Dr. Yongxin Deng.Dr. Yongxin Deng, was chosen to receive the 2007 College of Arts and Sciences Outstanding Faculty Award for Research. Dr. Deng will be recognized at the Arts & Sciences Spring Awards Ceremony on April 30

Dr. Deng has published five peer-reviewed articles in international-level academic journals, with two more accepted for publication March 27, 2007. He has co-authored two book chapters, and has given five conference presentations, including co-presenting the keynote presentation at the International Symposium on Terrain Analysis and Digital Terrain Modeling in Nanjing, China.

Dr. Deng is rapidly emerging as an internationally recognized expert and paradigm builder in the field of digital terrain analysis. Specifically related to this emergence, he has:

  1. Authored (as the first author) the “terrain analysis” chapter for Handbook of Geographic Information Science (2007), whose chapter authors are disciplinary or sub-disciplinary academic leaders in Geographic Information Science.
  2. Co-authored the “terrain analysis” entry for Encyclopedia of Geographic Information Science, another major GIS tool-book that is currently in press.
  3. Co-authored the keynote speech (and article) for First International Symposium on Terrain Analysis and Digital Terrain Modeling.
  4. Authored a review paper defining recent paradigm evolution of digital terrain analysis. This paper, for the first time in the literature, evaluates digital terrain analysis progresses in the past 10+ years primarily from an ontological perspective, and secondarily from a methodological perspective. The paper will be sent to the peer-reviewed international journal Progress in Physical Geography for publication.

Dr. Deng’s recent research has made outstanding scientific contributions to the GIS (Geographic Information Science) community. This statement can be evaluated from the following five perspectives:

    • His work addressed the difficult but fundamental topic of “scale” in GIS and geography. He defined how environmental variables and their relationships may vary with scale in a terrain analysis context, and how such variability is landscape dependent. The research findings can guide future efforts in approaching the scale issue in a wider GIS and environmental modeling community. This part of research is published in the International Journal of Geographical Information Science (the leading international journal in the field of GIS) and Remote Sensing of Environment (the leading international journal in the field of remote sensing).
    • His work in mapping mountain peaks described an approach that can combine four difficult characteristics of many geographic objects: their boundaries may be fuzzy, their internal contents may not be homogeneous, their definitions may be uncertain because people use different criteria, and their existence is of multiple spatial scales.
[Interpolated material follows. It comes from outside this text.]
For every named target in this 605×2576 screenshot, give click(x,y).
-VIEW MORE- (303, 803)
These difficulties have rarely been addressed in the same study, which make this work valuable for the mapping of not only peaks, but also other geographic objects and concepts. This work was just accepted for publication by the International Journal of Geographical Information Science.
    • His recent research addressed a few issues that are fundamental for the understanding of vegetation-topography relations: scale dependency, seasonal variability, and importance of observing individual properties. He took a multi-scale and property-specific approach to define the role of mountain topography in the formation and seasonal change of vegetation patterns. This study is special for three reasons. Firstly, it—for the first time in the literature—defined how the topography effect on vegetation may shift with seasons (this role has usually been taken as static in previous understandings). Secondly, it found that studying individual plant and topographic properties was a better way of observing many of the topography-vegetation relationships, different from the conventional way of studying vegetation composition and species distributions. And thirdly, he found that the topography-vegetation correlations are more obvious at coarse spatial scales, and a multi-scale and across-scale approach should be employed. This part of work was published in Remote Sensing of Environment and presented at the annual meeting of the Association of American Geographers.
    • He is the first person that explicitly evaluated the subjective factor in selecting attributes and assigning attribute weights for environmental analysis. This part of research has been published in Annals of Association of American Geographers, the flagship journal in the discipline of Geography with the widest geography readerships, and on Earth Surface Processes and Landforms, a major international journal in geomorphology.
    • Dr. Deng’s recent research efforts have been in constructing linkages between environmental properties that are described in different disciplines. This can be represented by the completion of a recent study (and manuscript) that extended the observed vegetation-topography relationships to the definition of the thermal south (which is not geographic south in most places) in mountains. This research necessarily spans between terrain analysis, vegetation science, and climatology, and will be sent to Agricultural and Forest Meteorology for publication consideration.